Assassin’s Creed gave it the college try by showing Callum’s first steps attached to the Animus, allowing the assembled scientists to see his ancestor’s life in 1492 Spain during the Spanish Inquisition. The film bounces between the modern setting and 1492 to resolve the mystery of the Apple of Eden, while Callum and his fellow captured Assassins plot their escape from the Abstergo facility. On top of all that, there’s Callum dealing with his father issues, and the strange aftereffects of prolonged exposure to the Animus. 

When Assassin’s Creed is focused on action, it’s a fun roller coaster, but the other half of the film, which explores the layers of conspiracies at the heart of the series, was too complex and too hard to explain in under two hours, that it lost the theatrical audience in the process. Ironically, that’s what makes the film ideal for streaming, since it not only rewards multiple viewings, but it’s easier for fans to replay the 1492 sequences over and over. It also helps that the movie takes after the first game in the series which, in recent years, has abandoned the parkour and modern sequences for in-depth role-playing and vast open worlds.

A Throwback To The Franchise’s Origin

Marion Cotillard and Michael Fassbender in Assassin’s Creed

Nostalgia for what the franchise used to be wasn’t enough to turn the throwback game Assassin’s Creed: Mirage into a hit, but it’s helped power the film into a perennial top hit on Max.
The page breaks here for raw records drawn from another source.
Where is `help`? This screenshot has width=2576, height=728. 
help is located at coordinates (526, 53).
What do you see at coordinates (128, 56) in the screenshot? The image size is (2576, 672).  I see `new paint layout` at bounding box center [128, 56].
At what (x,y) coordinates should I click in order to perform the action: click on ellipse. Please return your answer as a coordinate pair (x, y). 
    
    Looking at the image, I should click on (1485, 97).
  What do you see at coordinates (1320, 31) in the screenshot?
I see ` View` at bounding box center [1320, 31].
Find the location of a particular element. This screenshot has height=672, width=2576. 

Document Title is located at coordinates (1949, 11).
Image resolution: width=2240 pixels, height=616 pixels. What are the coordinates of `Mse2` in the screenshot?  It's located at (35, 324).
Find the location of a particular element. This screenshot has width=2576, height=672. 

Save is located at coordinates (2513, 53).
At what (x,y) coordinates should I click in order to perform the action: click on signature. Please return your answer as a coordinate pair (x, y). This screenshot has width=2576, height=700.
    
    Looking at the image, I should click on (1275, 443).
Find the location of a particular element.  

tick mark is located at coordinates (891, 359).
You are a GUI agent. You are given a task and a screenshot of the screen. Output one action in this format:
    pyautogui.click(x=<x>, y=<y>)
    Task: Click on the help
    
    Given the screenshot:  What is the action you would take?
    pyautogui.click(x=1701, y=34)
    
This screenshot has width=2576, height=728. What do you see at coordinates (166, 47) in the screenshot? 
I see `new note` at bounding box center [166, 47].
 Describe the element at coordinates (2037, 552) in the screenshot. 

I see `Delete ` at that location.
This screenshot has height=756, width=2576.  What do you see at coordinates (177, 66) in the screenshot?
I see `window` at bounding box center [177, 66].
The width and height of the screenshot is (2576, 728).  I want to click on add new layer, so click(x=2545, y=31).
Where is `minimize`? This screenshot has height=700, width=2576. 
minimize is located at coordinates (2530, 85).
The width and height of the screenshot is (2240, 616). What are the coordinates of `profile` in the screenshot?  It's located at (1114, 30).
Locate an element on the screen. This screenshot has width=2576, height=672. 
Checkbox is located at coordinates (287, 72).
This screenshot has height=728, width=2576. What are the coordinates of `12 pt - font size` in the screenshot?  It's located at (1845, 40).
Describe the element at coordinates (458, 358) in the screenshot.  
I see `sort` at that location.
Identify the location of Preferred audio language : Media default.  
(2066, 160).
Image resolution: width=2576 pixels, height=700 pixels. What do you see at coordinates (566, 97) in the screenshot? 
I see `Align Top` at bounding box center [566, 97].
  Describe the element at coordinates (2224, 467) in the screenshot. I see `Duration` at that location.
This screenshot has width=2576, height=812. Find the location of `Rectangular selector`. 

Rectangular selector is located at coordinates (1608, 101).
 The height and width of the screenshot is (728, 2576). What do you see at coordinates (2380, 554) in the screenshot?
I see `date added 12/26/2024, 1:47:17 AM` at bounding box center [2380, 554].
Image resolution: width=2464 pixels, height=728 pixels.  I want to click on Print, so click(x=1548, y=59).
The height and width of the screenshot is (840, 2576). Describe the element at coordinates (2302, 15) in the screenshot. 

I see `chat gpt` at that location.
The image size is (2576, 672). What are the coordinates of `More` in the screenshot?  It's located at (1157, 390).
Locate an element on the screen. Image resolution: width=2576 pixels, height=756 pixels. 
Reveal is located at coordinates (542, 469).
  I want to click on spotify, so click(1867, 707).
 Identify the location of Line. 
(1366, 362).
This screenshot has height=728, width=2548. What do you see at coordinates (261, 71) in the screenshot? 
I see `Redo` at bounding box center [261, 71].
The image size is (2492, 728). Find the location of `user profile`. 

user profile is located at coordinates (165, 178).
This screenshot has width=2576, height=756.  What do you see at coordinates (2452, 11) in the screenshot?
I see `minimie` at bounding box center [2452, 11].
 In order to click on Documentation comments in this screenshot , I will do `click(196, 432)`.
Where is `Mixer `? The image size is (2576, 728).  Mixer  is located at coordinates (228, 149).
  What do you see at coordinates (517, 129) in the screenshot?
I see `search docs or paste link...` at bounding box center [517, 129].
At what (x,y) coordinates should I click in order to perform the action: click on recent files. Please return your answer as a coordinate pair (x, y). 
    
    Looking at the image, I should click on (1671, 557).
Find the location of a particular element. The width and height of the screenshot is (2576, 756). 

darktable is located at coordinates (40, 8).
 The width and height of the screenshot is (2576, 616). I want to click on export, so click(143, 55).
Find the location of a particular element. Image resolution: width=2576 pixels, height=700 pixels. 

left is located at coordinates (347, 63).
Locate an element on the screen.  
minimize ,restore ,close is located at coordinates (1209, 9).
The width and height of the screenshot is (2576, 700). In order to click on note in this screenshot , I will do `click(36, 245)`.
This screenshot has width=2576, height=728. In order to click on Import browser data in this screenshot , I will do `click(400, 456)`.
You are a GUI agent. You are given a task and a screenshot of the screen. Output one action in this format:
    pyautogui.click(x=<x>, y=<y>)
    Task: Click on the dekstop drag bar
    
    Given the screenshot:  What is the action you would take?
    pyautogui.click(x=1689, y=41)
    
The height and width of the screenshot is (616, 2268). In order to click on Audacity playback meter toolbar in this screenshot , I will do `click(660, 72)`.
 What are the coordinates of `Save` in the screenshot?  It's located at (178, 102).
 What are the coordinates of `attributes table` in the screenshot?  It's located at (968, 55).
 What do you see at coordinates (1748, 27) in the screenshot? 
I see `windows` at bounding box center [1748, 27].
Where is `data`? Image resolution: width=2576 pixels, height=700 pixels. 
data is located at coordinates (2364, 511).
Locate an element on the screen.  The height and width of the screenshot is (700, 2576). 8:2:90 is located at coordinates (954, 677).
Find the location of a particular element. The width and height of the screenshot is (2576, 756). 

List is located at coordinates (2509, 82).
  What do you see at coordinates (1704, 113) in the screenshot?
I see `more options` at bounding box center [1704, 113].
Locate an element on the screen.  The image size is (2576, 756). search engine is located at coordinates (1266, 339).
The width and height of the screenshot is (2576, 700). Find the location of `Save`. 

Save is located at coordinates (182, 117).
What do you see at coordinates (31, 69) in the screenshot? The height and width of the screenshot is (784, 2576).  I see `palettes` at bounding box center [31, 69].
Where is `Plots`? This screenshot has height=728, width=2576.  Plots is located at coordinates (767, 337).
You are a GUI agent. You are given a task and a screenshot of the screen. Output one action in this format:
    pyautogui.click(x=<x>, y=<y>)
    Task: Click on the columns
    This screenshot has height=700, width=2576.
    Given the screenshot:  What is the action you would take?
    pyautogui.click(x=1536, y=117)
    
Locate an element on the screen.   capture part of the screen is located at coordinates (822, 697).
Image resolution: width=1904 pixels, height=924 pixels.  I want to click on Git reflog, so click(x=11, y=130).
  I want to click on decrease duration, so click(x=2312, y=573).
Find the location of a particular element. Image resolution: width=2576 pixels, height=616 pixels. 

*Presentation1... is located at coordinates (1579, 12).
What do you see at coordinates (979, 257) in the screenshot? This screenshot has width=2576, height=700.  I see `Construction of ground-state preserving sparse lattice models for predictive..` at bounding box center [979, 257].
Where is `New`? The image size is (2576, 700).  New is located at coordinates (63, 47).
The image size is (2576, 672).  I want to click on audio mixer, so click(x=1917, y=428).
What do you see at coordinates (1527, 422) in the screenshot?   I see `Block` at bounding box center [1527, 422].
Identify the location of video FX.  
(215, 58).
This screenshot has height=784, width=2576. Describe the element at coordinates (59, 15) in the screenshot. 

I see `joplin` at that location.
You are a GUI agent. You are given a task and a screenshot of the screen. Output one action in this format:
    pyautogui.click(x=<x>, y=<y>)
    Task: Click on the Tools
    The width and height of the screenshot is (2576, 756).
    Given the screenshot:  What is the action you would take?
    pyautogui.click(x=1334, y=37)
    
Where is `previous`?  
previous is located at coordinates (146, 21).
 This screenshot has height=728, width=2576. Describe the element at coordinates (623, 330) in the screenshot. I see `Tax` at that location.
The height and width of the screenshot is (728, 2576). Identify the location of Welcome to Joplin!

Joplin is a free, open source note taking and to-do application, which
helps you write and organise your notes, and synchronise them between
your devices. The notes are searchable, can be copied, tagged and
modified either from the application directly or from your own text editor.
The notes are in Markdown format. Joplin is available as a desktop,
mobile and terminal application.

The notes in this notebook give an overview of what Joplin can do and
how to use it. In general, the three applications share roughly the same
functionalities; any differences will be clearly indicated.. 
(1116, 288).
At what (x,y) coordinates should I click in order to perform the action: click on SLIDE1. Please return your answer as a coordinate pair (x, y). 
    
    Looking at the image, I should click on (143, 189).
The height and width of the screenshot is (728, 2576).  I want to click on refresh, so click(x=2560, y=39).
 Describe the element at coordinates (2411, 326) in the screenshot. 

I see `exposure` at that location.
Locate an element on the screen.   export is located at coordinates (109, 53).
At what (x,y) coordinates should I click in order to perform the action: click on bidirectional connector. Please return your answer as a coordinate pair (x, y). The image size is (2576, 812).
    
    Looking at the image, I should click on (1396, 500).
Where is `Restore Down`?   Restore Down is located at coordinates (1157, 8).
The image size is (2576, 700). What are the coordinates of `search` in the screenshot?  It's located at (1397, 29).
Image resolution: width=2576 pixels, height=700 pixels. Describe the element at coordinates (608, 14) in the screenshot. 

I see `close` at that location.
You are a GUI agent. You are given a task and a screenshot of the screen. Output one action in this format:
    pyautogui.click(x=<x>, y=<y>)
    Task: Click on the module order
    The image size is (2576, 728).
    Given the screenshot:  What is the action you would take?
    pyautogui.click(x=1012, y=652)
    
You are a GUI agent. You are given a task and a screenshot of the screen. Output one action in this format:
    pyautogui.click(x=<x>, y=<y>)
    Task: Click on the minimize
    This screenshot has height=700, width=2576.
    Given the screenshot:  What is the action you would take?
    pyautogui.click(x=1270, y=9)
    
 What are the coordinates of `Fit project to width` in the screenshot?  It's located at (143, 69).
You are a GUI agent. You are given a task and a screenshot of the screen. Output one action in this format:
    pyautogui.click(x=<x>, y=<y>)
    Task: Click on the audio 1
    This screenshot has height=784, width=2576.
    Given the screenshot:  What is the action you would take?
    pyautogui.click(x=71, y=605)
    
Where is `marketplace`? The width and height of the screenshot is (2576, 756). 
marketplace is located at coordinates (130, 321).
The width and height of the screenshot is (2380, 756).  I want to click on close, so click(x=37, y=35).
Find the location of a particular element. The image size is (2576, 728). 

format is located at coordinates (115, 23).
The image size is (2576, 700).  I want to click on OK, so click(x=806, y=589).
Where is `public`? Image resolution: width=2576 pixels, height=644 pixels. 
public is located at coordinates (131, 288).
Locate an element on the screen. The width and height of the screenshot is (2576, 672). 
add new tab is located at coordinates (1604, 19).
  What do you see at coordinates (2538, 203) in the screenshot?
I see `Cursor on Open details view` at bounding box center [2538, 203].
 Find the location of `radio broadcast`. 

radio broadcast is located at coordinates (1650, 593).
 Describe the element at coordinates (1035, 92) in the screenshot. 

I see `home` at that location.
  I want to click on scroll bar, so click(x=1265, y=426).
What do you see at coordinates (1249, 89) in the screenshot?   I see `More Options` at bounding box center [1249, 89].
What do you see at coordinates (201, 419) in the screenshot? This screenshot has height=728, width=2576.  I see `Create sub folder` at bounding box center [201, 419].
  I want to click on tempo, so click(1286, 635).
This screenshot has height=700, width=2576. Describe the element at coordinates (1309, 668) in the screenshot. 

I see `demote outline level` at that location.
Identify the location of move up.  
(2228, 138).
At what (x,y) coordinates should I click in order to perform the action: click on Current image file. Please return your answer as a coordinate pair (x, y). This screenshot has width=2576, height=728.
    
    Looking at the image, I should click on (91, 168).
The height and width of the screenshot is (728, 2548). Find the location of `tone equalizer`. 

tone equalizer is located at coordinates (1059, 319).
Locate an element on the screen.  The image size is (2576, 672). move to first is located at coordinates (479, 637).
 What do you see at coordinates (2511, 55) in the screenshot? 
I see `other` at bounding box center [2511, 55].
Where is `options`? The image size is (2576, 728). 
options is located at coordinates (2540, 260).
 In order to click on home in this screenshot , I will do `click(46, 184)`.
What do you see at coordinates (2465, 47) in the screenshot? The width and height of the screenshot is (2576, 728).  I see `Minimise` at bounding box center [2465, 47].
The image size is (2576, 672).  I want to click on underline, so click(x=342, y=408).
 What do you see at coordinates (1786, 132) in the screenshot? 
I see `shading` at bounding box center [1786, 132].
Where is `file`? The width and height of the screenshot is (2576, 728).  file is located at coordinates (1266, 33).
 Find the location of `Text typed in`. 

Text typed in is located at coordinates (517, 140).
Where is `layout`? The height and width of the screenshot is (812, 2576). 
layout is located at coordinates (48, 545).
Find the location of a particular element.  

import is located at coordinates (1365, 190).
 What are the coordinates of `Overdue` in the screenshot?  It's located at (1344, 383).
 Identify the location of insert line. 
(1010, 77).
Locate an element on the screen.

Back in 2016, the film earned $240 million, which would be a good haul for a video game movie, except for the $120 million budget that doesn’t even account for the marketing. The disappointing total was enough for Disney, after purchasing 20th Century Fox, to cancel the sequel while it was in production, and the third film of the proposed trilogy didn’t make it off the drawing board before it was axed.

Assassin’s Creed should have been the start of a new movie franchise and though we were denied the planned trilogy, it still stands out as a bold attempt at bringing the plot and mechanics of a video game to the big screen. It’s hard to bring the exact feel of an interactive medium to a non-interactive one, but the film tried, and for that, it at least dared to fully embrace its roots instead of, say, the Resident Evil franchise, which ran away from them screaming.

Assassin’s Creed is streaming on Max.